This was a great victory, but it didn’t come out of nowhere. In the 16 years from the founding of UE to the Ward case, UE members had discussed and taken action to expose frame-ups of African Americans, mobilized behind proposed anti-lynching legislation, and condemned the “legal lynchings” of Blacks accused of trumped up charges. The anti-lynching movement was the “Black Lives Matter” movement of its time.
RISE OF LYNCH TERROR
Lynching emerged as a tactic of intimidation against African Americans during Reconstruction, the 12-year period after the Civil War when federal troops occupied the South and former slaves gained many rights under federal protection.

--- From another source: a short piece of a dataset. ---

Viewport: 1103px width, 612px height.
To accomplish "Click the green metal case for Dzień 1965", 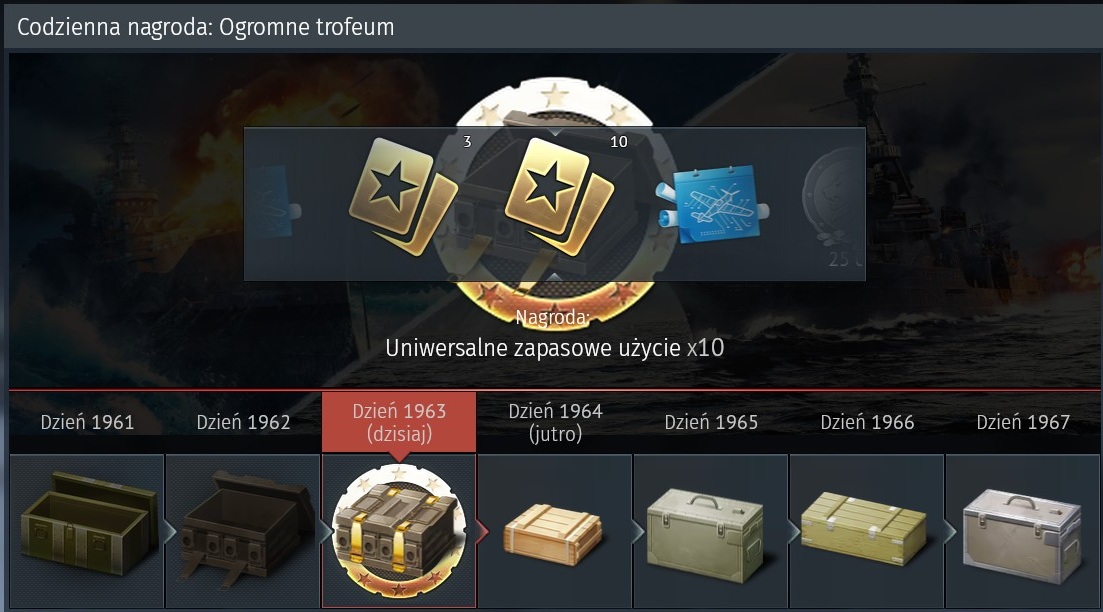I will click(705, 535).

But lynching became most widespread after 1890, with the imposition of the Jim Crow system of racial segregation and extreme oppression across the South, and to a great degree in the North. Murders of African Americans by white mobs were terrorist acts aiming to maintain white supremacy, and studies conclude that from the 1880s to 1950s, between 3,500 and 4,000 Black people were lynched in the South.

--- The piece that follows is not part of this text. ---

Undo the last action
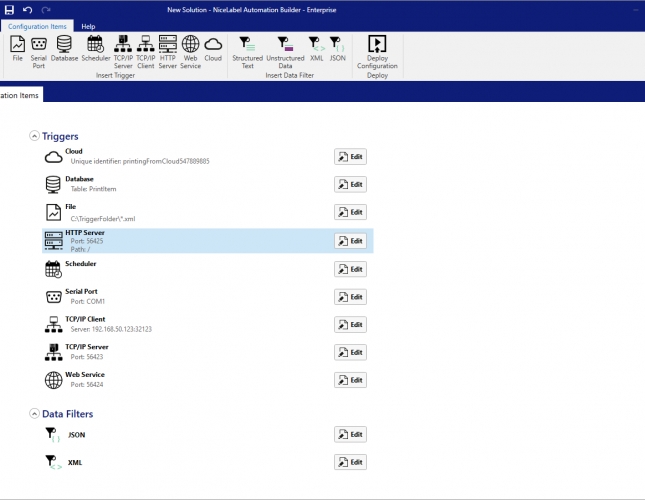Viewport: 645px width, 500px height. (x=27, y=9)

By 1947 the main focus of UE’s efforts to end discrimination were job rights for African Americans in hiring and upgrading into skilled jobs in UE shops, and over the following decade UE made great strides in those fights. But lynching, denial of voting rights, and other manifestations of racism in society also received considerable attention. Speaking on the Resolution “Against Discrimination,” At the 12th National Convention in 1947. Delegate Clifton Cameron, Local 475, spoke about the rise of lynch terror at the UE Convention:
“I am very happy to say that our local is one of the organizations in Brooklyn that carried on the fight to end discrimination in baseball. (the successful fight to get the Brooklyn Dodgers to hire Jackie Robinson.) However, in discussing the question of discrimination we cannot isolate it as simply an issue by itself. The development of lynch terror throughout the country, centered particularly in the South, cannot be isolated nor separated from what is going on in the rest of the world politically today. It is part of the whole program, part of the whole campaign of big business, for higher profits. It is a part of a plan as represented by the Taft-Hartley Act, by the fight against housing, by the fight against civil liberties. The forces of reaction and monopolies in this country know that they can only achieve their fight to maintain power and control over the working people as long as they are able to divide them and keep them apart.”

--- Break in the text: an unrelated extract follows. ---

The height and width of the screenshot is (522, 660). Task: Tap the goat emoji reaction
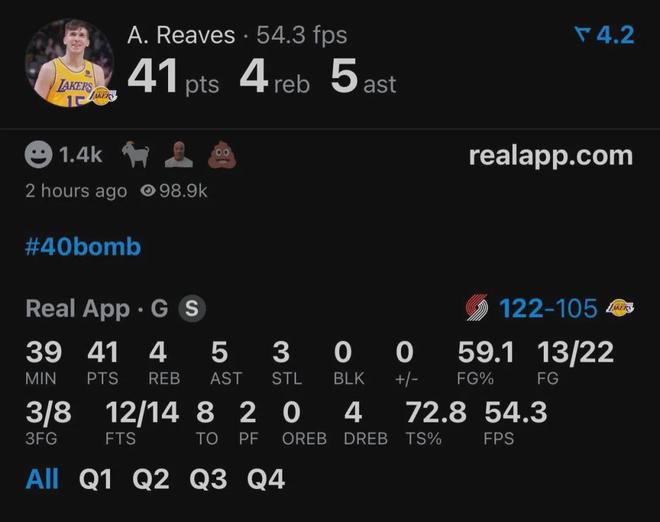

Delegate Ernest Thompson, Local 427, (later the secretary of the union’s national Fair Practices Committee) made the link between the CIO push to organize unions in the South and the rise of acts of terror to thwart organizing. He added:
“… in spite of all the constitutional guarantees, the Truman administration, with the Justice Department, stands idly by. They could quickly put the railroad workers in jail, quickly carry on all kinds of loyalty purges, but the people who murder in cold blood cannot even have a gesture of bringing them to trial….I think in keeping with the resolution it would be proper that this Convention went on record and instructed the national fair practices committee of our union to initiate an intensified campaign along with other community organization to really see, if not in this session, then in the 1948 campaign that we really go all-out to end lynchings and all the illegal murders and vicious terrors that are moving into every one of our communities.”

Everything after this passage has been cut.